Task directions –
Only the lines from the one that contains "Click the Ajouter button for natural voices" through the last line of the data below should be duplicated, exactly and without pictures.

Items from a data source:
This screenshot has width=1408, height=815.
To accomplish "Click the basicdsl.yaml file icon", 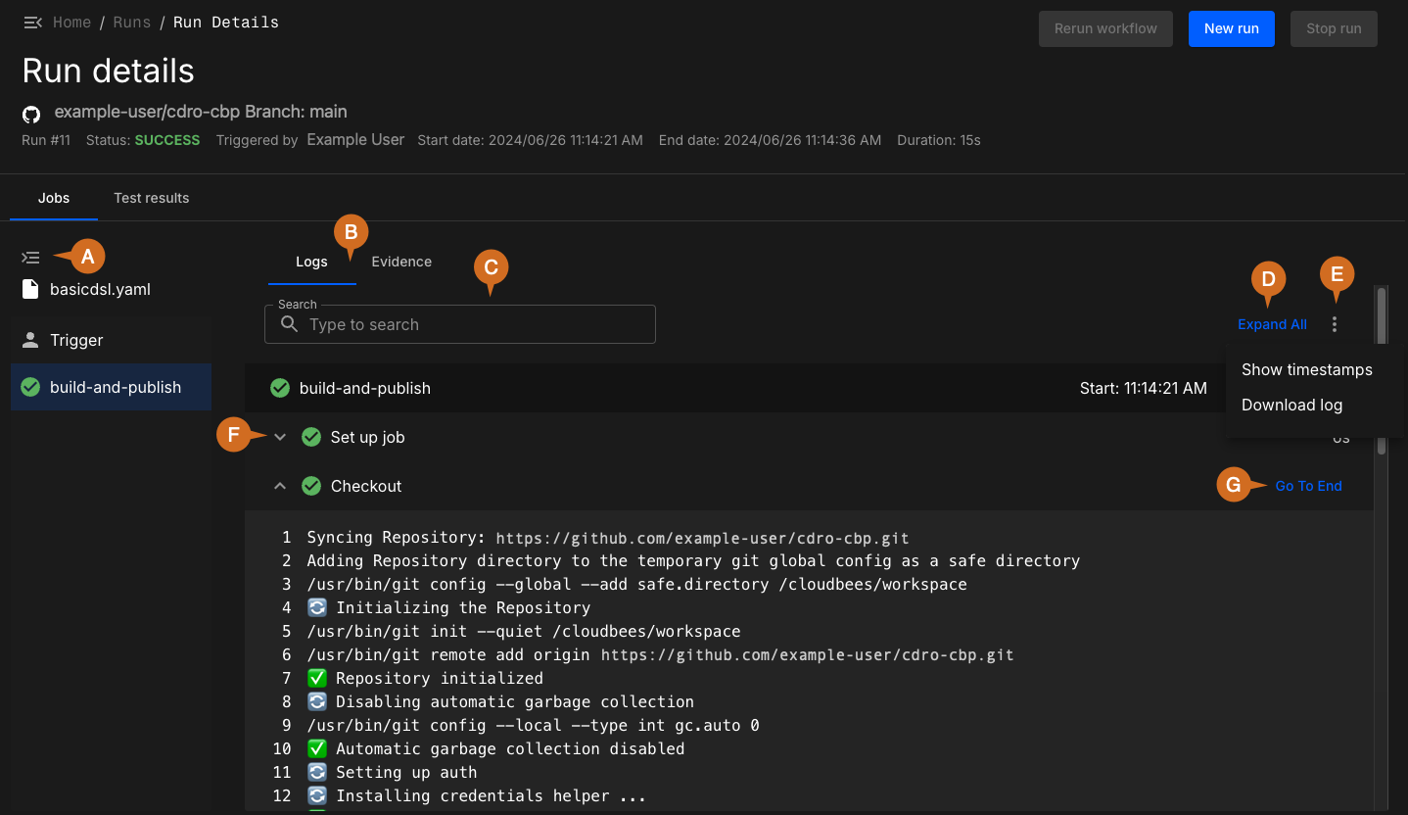I will [x=30, y=290].
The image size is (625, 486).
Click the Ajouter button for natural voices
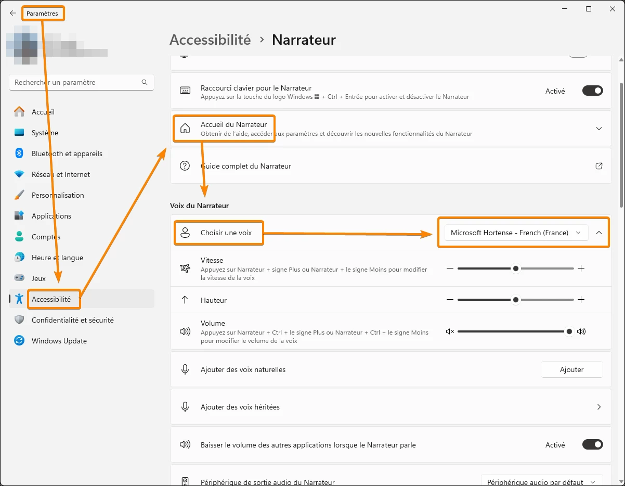pos(571,369)
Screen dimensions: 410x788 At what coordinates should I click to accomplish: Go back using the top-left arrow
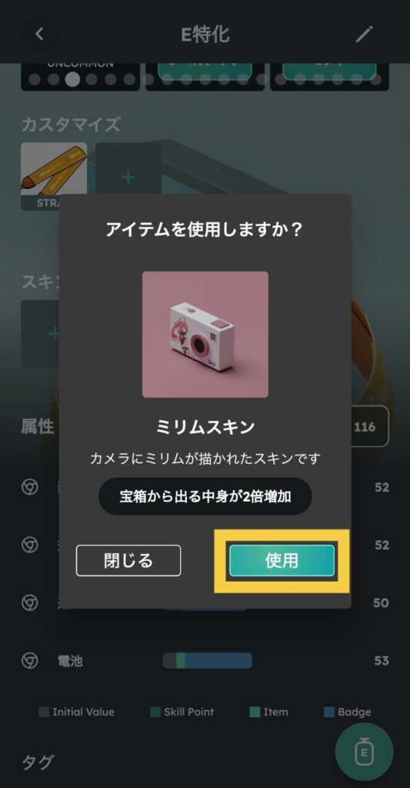click(39, 34)
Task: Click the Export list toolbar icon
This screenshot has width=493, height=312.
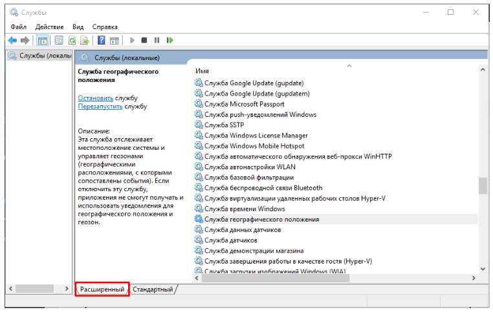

Answer to this task –
Click the Ajouter button for natural voices
pos(571,369)
Screen dimensions: 410x788 At what coordinates should I click to accomplish: Go back using the top-left arrow
click(39, 34)
Task: Click the Export list toolbar icon
This screenshot has width=493, height=312.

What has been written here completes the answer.